» **Directions**: Reproduce the data verbatim from the line with "Select the Missing in action topic card" to the line with "Switch to the", including both of those lines.

[Entries for locating text and elements]
* begin *

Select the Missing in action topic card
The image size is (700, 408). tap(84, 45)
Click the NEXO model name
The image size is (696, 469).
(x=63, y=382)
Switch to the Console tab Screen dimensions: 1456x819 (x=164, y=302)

* end *
* begin *

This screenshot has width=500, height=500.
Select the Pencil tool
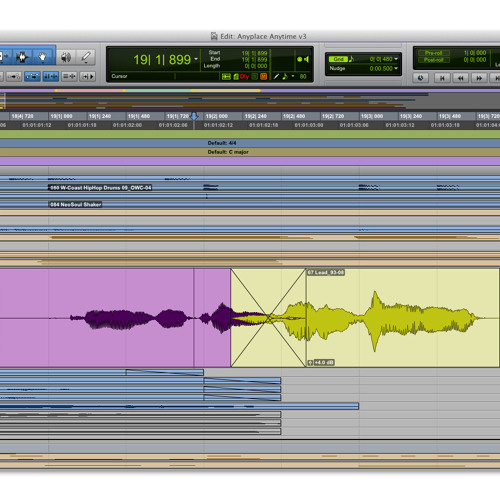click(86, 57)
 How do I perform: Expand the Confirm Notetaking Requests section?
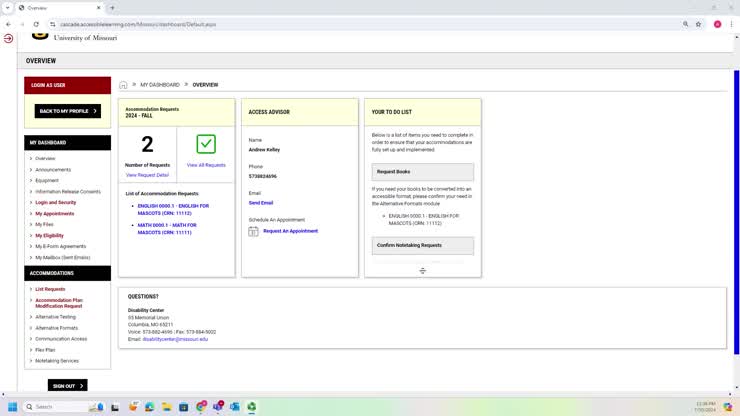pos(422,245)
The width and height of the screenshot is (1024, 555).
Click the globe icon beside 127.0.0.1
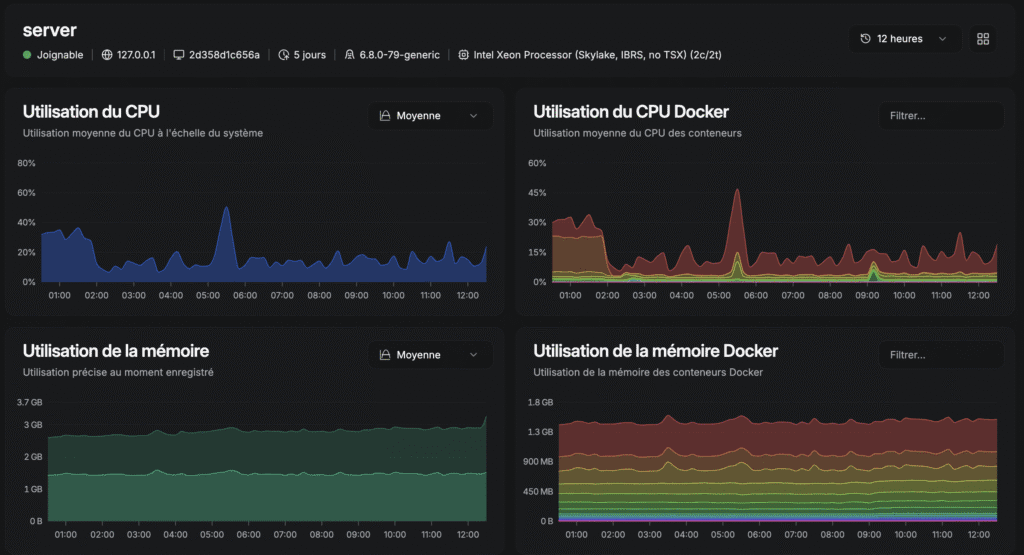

* end *

» **The completed task**:
Select the Missing in action topic card
The image size is (700, 408). tap(84, 45)
Click the NEXO model name
The image size is (696, 469).
(x=63, y=382)
Switch to the Console tab Screen dimensions: 1456x819 (x=164, y=302)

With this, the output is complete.